There are two types of Christianity - the talkative and the taciturn. There is the Christianity that goes on and on, and there is the Christianity that shuts up. Talkative Christianity delights in argument. Talkative Christianity proves the existence of God.

Talkative Christianity gives you reasons, reasons for believing in the virgin birth, in the resurrection, in life after death. Talkative Christianity tries to explain everything. It even tries to explain how a loving and powerful God can permit the innocent to suffer.

Taciturn Christianity respects the mystery of things. We try, as try we must, to dispel confusion, superstition, and misunderstanding. But the enigma of it all only deepens. Taciturn Christianity does not always try to explain, but simply watches and waits beneath the cross, echoing in its own heart the anguished "Why?" of the one who hangs there.

### BRIEF:
Retype the passage on the two types of Christianity word for word, starting at "There are two" and ending at "innocent to suffer.".

### Records from a dataset:
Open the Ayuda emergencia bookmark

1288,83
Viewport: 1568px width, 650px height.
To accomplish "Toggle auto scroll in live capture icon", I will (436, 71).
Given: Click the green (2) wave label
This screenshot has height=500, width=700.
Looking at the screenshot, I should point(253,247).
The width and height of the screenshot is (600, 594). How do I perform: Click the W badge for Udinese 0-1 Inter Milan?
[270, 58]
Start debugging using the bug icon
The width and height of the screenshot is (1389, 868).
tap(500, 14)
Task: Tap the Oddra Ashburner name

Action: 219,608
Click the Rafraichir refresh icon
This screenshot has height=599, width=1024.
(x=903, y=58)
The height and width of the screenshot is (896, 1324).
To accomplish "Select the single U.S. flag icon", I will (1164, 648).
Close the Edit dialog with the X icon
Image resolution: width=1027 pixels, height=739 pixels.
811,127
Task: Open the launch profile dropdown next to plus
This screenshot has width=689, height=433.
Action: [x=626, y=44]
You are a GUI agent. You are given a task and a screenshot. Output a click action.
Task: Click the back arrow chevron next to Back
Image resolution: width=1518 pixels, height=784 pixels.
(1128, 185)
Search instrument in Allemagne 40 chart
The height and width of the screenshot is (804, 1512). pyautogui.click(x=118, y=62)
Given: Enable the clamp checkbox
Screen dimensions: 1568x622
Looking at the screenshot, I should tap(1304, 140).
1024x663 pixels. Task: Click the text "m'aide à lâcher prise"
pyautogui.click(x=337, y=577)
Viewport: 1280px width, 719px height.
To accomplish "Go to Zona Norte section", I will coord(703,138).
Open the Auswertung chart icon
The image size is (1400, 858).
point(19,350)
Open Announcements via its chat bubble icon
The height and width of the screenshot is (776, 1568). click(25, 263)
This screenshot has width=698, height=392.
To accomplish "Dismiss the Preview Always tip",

### ANSWER TO THE TASK:
There are two types of Christianity - the talkative and the taciturn. There is the Christianity that goes on and on, and there is the Christianity that shuts up. Talkative Christianity delights in argument. Talkative Christianity proves the existence of God.

Talkative Christianity gives you reasons, reasons for believing in the virgin birth, in the resurrection, in life after death. Talkative Christianity tries to explain everything. It even tries to explain how a loving and powerful God can permit the innocent to suffer.